= REQUIRED ACTIONS =
**1.** Using the Devil's Lake hiking post, mark each statement yes or no and quote the exact words that decide it: (a) The trails in the Devil's Lake bluffs have warning signs. (b) On the earlier hike, the writer walked at the back of the family. (c) From the trail, the family could look down on flying hawks.
**2.** Reproduce the Devil's Lake hiking post word for word from "You should know" to "out a warning.".

= PASSAGE SHOWN =
— Begin —
Friday, July 06, 2012

Hiking Devil's Lake

The family camped at Devil's Lake Resort in Sauk County, Wisconsin recently.
We hiked up the West Bluff Trail.

You should know that the trails up in the Devil's Lake bluffs have no handrailings, no safety railings, and no warning signs.  As you swim at your own risk in the lake with no lifeguard, you also hike at your own risk.  There are points along the trail where the ground drops away from the century-old pavement that makes up the path.
Every year, someone dies from a fall from the bluffs.
Still, no safety measures.  And no lawsuits.

We hiked the same trail about five or seven years ago when the boys were 8 to 12 years old.  That trail horrified me as a mother.  I made The Husband lead the family, and I pulled up the rear so I could keep an eye on my children.  At every potential danger, The Husband pointed it out and hollered out a warning.

Along the way, the boys wanted to look over the edge to see how high we were.
We were very high.
We were looking down on flying hawks.
There was a huge flat rock that we allowed the boys to snake out onto.
They were flat on their stomaches and too afraid of heights themselves to try anything foolish, yet I was a nervous wreck until they snaked back and were on ground far from the edge again.
— End —
= RAW RECORDS =
— Begin —
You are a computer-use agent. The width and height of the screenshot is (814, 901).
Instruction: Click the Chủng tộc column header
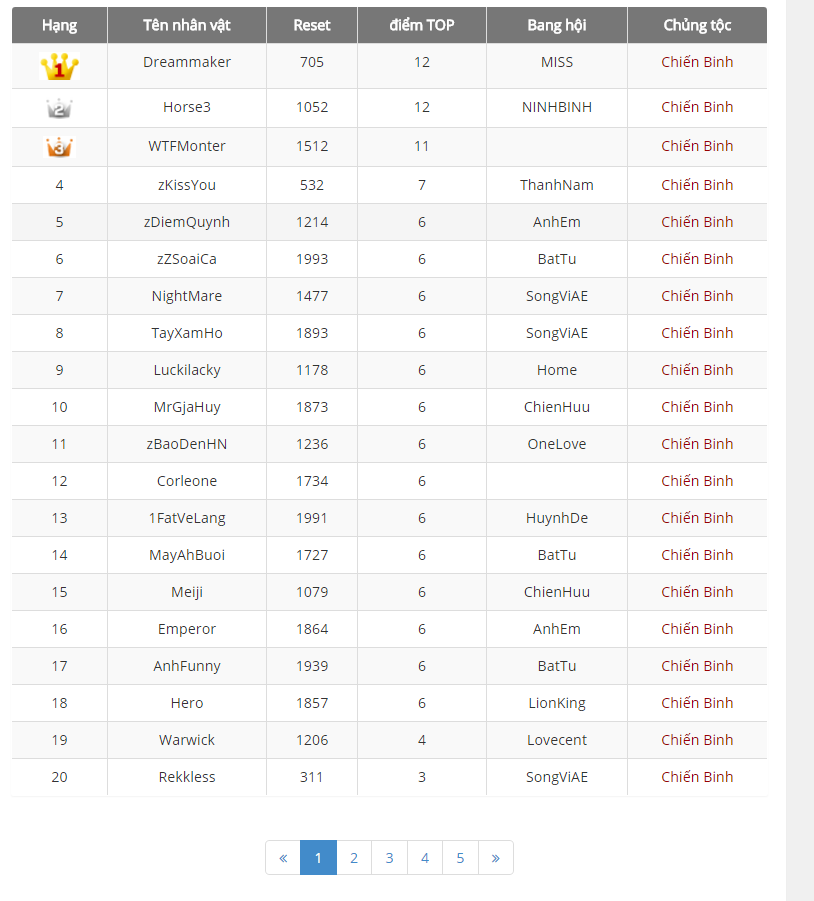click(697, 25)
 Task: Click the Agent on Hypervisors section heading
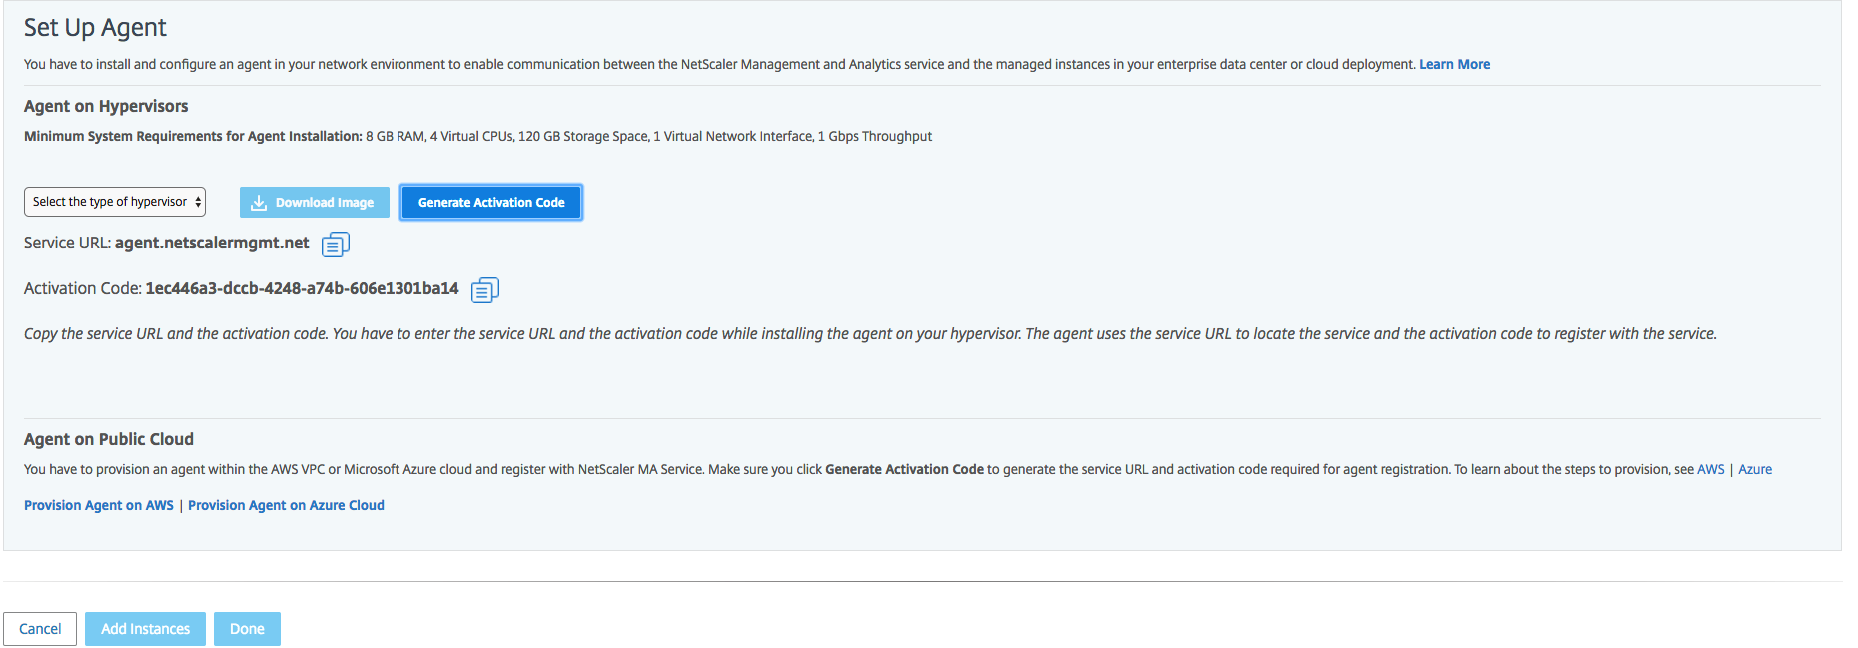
— End —
— Begin —
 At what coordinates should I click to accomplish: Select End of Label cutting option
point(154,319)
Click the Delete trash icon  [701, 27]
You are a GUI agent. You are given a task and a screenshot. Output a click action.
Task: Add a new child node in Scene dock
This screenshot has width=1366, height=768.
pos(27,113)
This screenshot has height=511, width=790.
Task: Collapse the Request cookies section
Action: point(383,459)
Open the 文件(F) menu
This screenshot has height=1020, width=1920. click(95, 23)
— End —
= FULL SOLUTIONS =
**1.**
(a) No: "the trails up in the Devil's Lake bluffs have no handrailings, no safety railings, and no warning signs"
(b) Yes: "I pulled up the rear so I could keep an eye on my children"
(c) Yes: "We were looking down on flying hawks."

**2.**
You should know that the trails up in the Devil's Lake bluffs have no handrailings, no safety railings, and no warning signs.  As you swim at your own risk in the lake with no lifeguard, you also hike at your own risk.  There are points along the trail where the ground drops away from the century-old pavement that makes up the path.
Every year, someone dies from a fall from the bluffs.
Still, no safety measures.  And no lawsuits.

We hiked the same trail about five or seven years ago when the boys were 8 to 12 years old.  That trail horrified me as a mother.  I made The Husband lead the family, and I pulled up the rear so I could keep an eye on my children.  At every potential danger, The Husband pointed it out and hollered out a warning.